I slipped the second pill back into my pocket, and spent the morning in a drowsy bliss that matched the weather. When I saw Bobby at lunch, we smiled and said, “Hey, man,” to one another. I gave Adam’s pill to him. He accepted it, slipping it into his mouth with simple gratitude and no questions. That day I did not tell any stories; I hardly spoke at all. I learned that Bobby found sitting silently beside me just as amusing as he did listening to me talk.
“I like those boots,” I said as he sat for the first time on the floor of my bedroom, rolling a joint. “Where did you get them? Or, wait a minute, that’s the kind of question you’re not supposed to ask, isn’t it? Anyway, I think those boots of yours are great.”
“Thanks,” he said, expertly sealing the joint with a flick of his tongue. I had never smoked marijuana before, though I claimed to have been doing it regularly since I was eleven.
“That looks like good stuff,” I said of the plastic bag full of green-gold marijuana he had produced from his jacket pocket.
“Well, it’s—you know—all right,” he said, lighting up. There was no scorn in his stunted sentences, just a numbness and puzzlement. He had about him the hesitant quality of an amnesiac struggling to remember.
“I like the smell,” I said. “I guess I’d better open the window. In case my mother comes by.”
I naturally assumed we needed common enemies in the forms of the United States government, our school, my parents.
“She’s nice,” he said. “Your mother.”
“She’s all right.”
He passed the joint over to me. Of course I tried to handle it in a polished, professional manner. Of course on my first toke I gagged so hard I nearly vomited.

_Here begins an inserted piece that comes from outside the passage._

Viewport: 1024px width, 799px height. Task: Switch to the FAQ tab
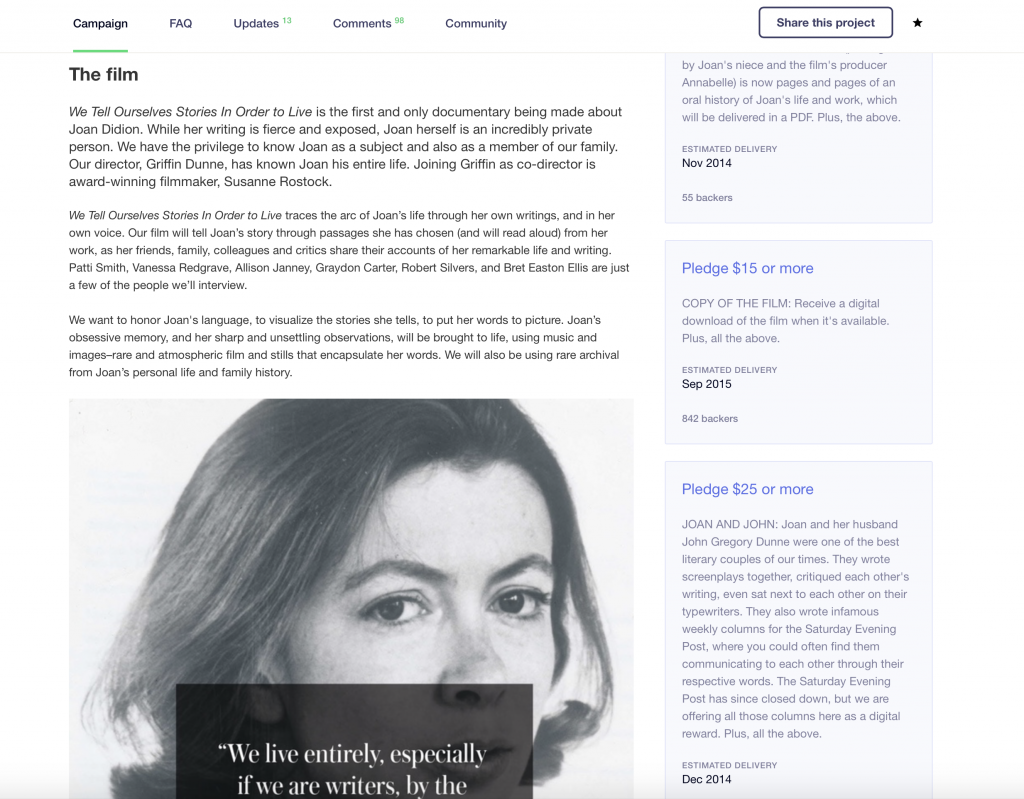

“It’s pretty strong,” he said. He took the joint back, sucked in a graceful nip of smoke, and returned it to me without further comment. I choked again, and after I’d recovered was given the joint a third time, as if I was every bit as practiced as I pretended to be. The third time I did a little better.
And so, without acknowledging my inexperience, Bobby set about teaching me the habits of the age.
We spent every day together. It was the kind of reckless overnight friendship particular to those who are young, lonely, and ambitious. Gradually, item by item, Bobby brought over his records, his posters, his clothes. We spent just enough time at his house for me to know what he was escaping from: a stale sour smell of soiled laundry and old food, a father who crept with drunken caution from room to room. Bobby slept in a sleeping bag on my floor. In the dark, I lay listening to the sound of his breath. He moaned sometimes in his dreams.